## Required task
Format the records between the line holding "The height and" and the line holding "[x=1067, y=162]", inclusive, as a two-column CSV with the headers request and answer. Give one row per request, put each value in a single quoted field with line breaks replaced by spaces, and leave out the pictures.
___ Entries shown ___
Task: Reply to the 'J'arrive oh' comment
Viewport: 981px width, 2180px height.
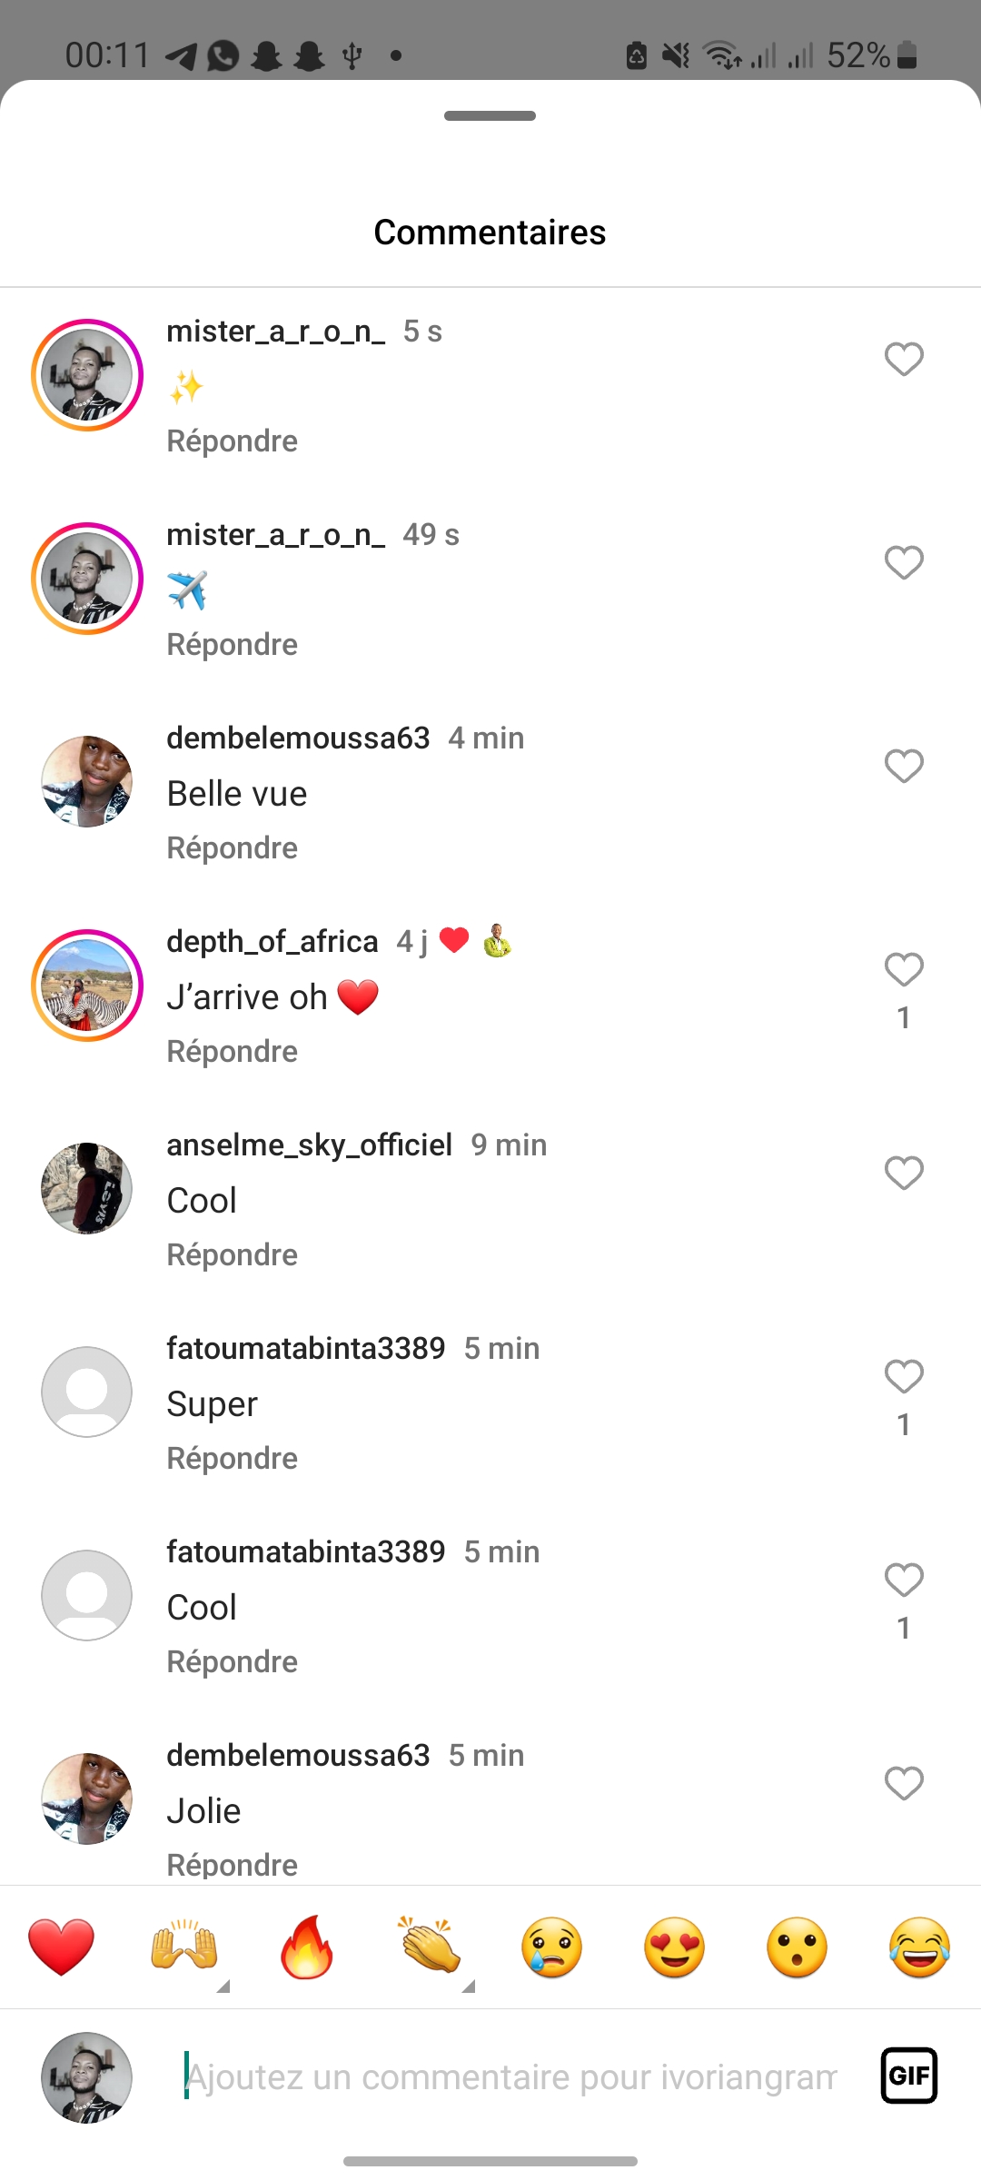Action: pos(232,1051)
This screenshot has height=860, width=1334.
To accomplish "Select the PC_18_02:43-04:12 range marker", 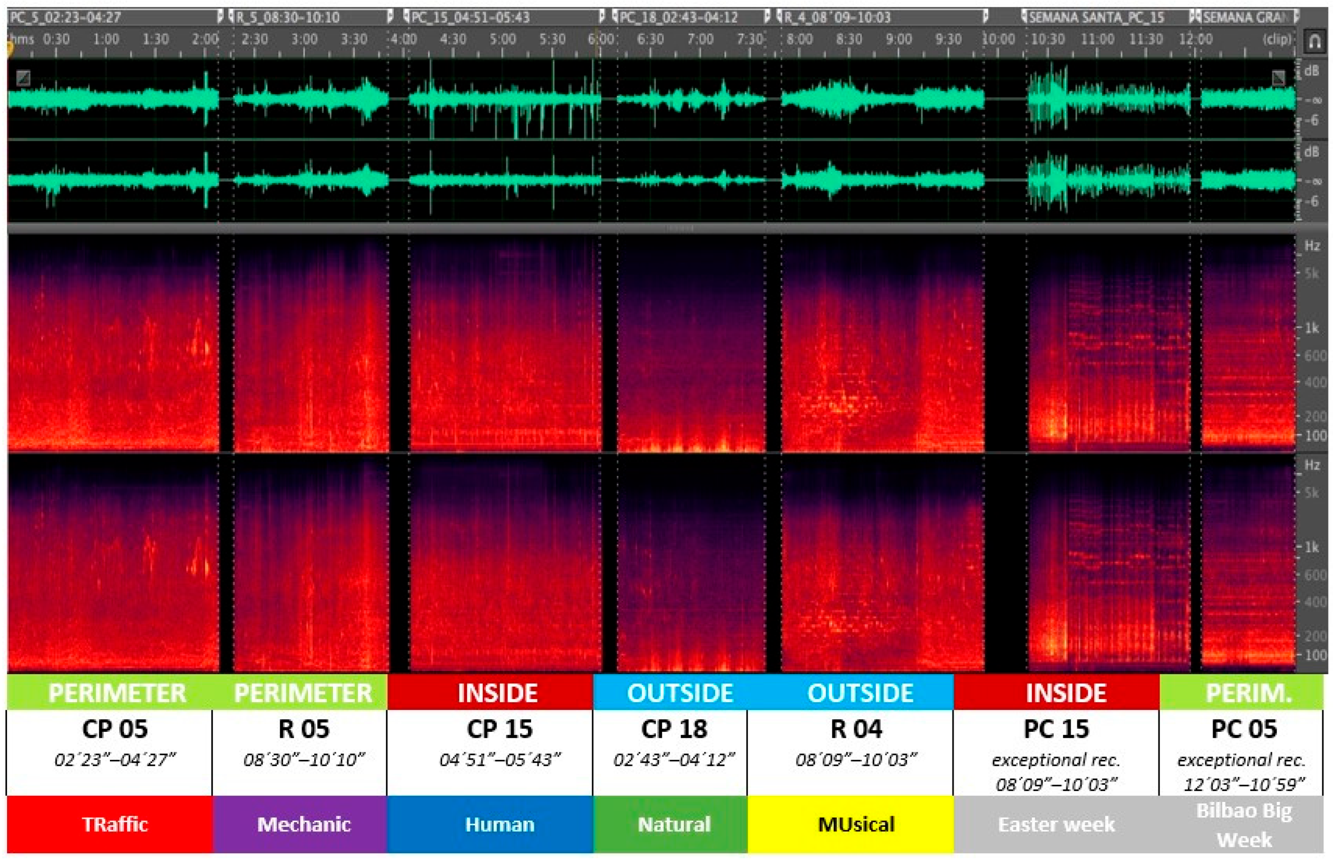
___
___ Entries shown ___
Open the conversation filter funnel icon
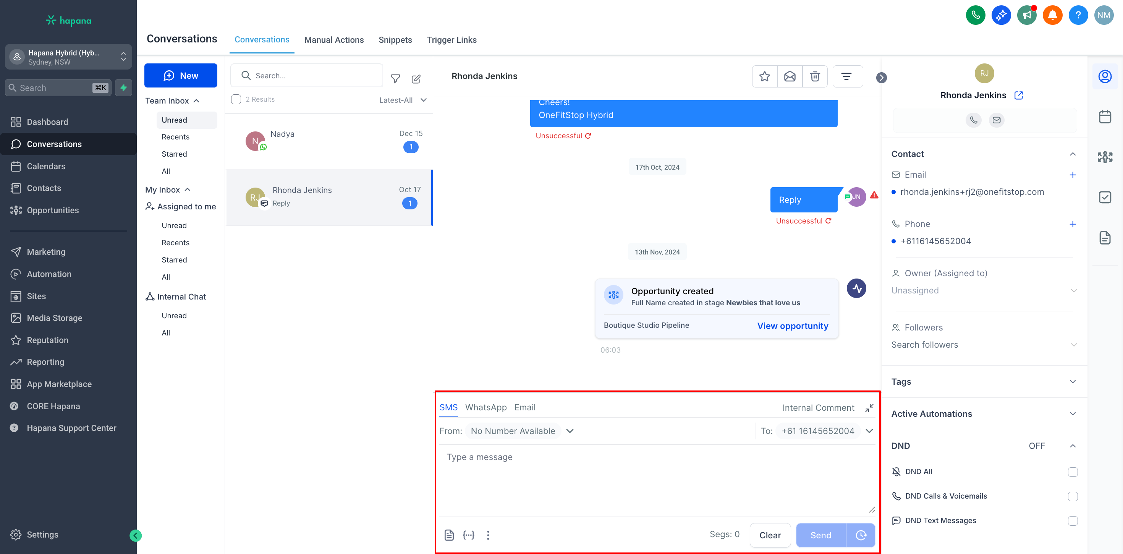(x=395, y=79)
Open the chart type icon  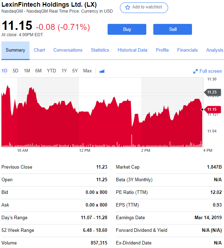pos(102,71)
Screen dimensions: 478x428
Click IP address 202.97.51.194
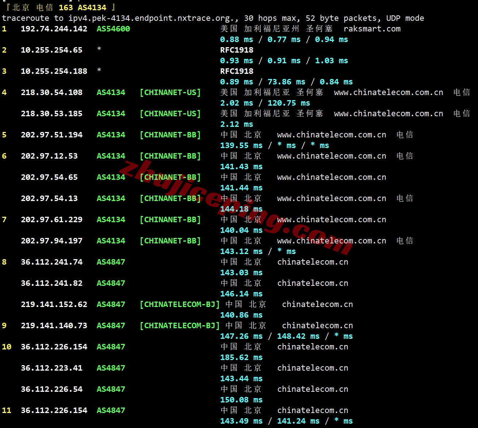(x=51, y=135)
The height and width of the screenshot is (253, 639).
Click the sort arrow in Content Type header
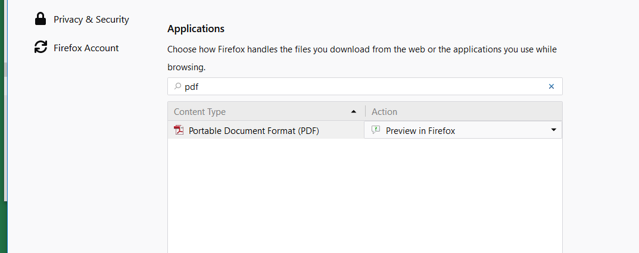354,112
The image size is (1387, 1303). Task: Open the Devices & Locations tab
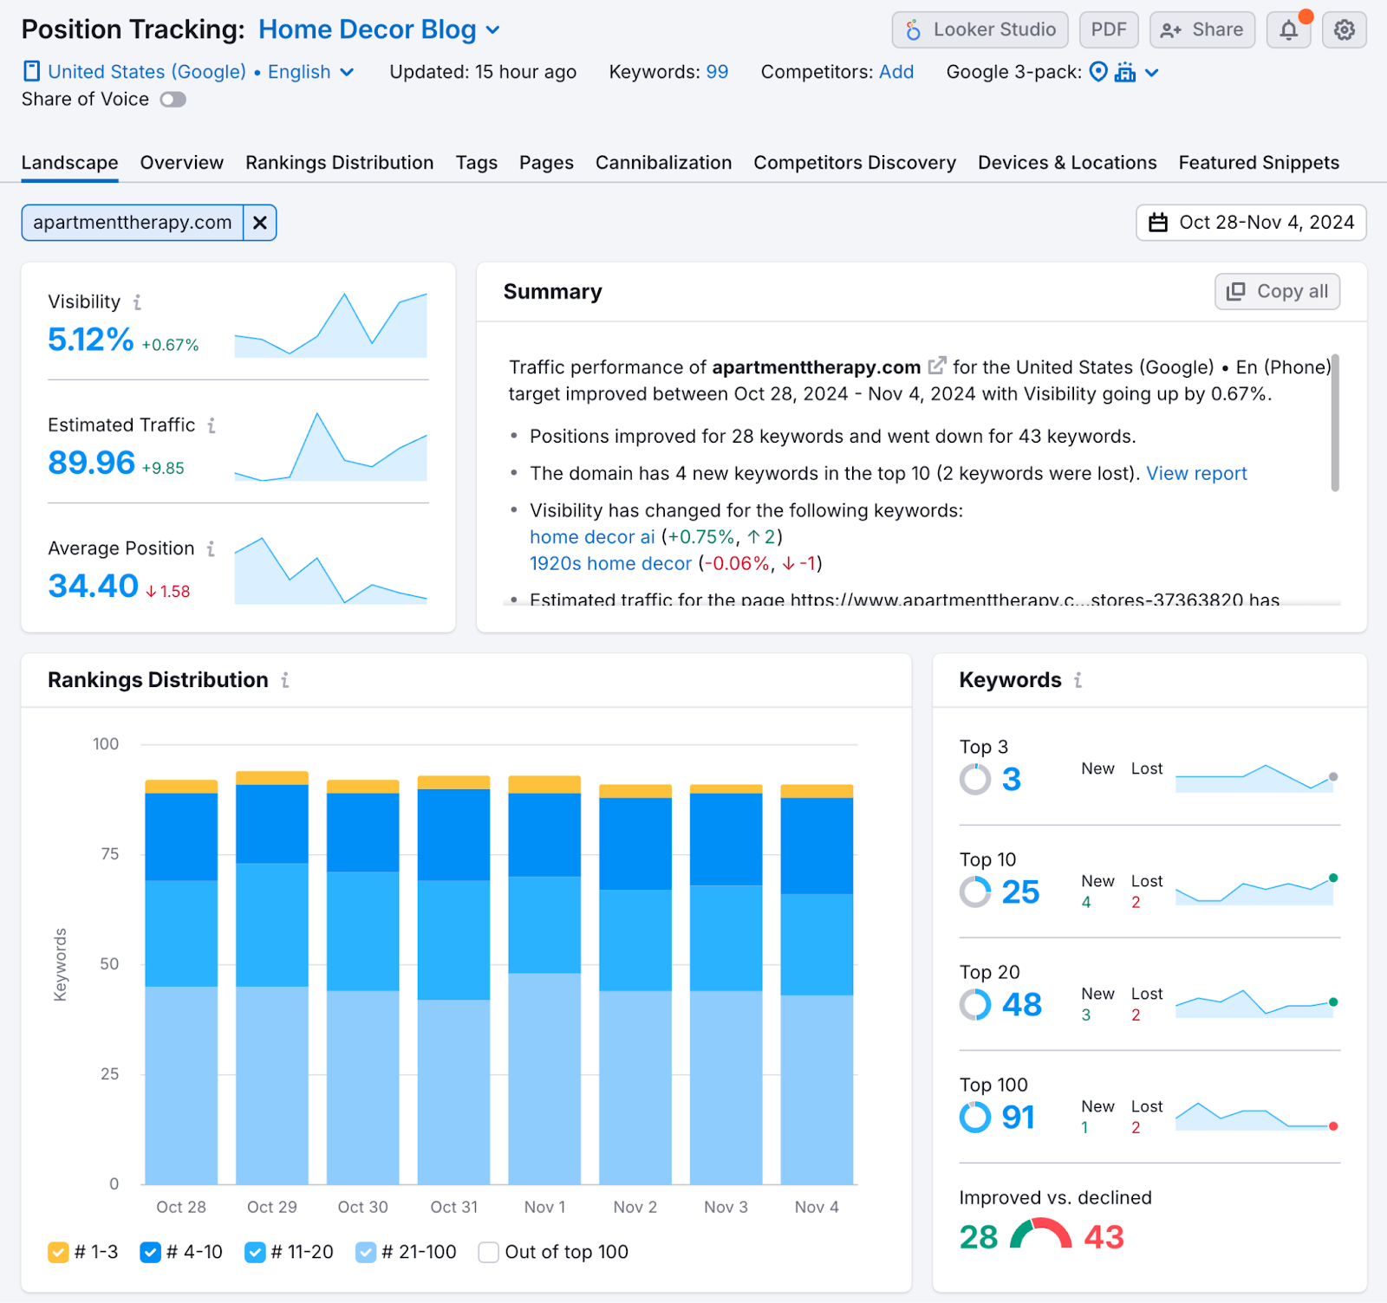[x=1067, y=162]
___
## Solution for this exercise
request,answer
"The height and width of the screenshot is (253, 639). Click the sort arrow in Content Type header","354,112"
"The image size is (1387, 1303). Task: Open the Devices & Locations tab","[x=1067, y=162]"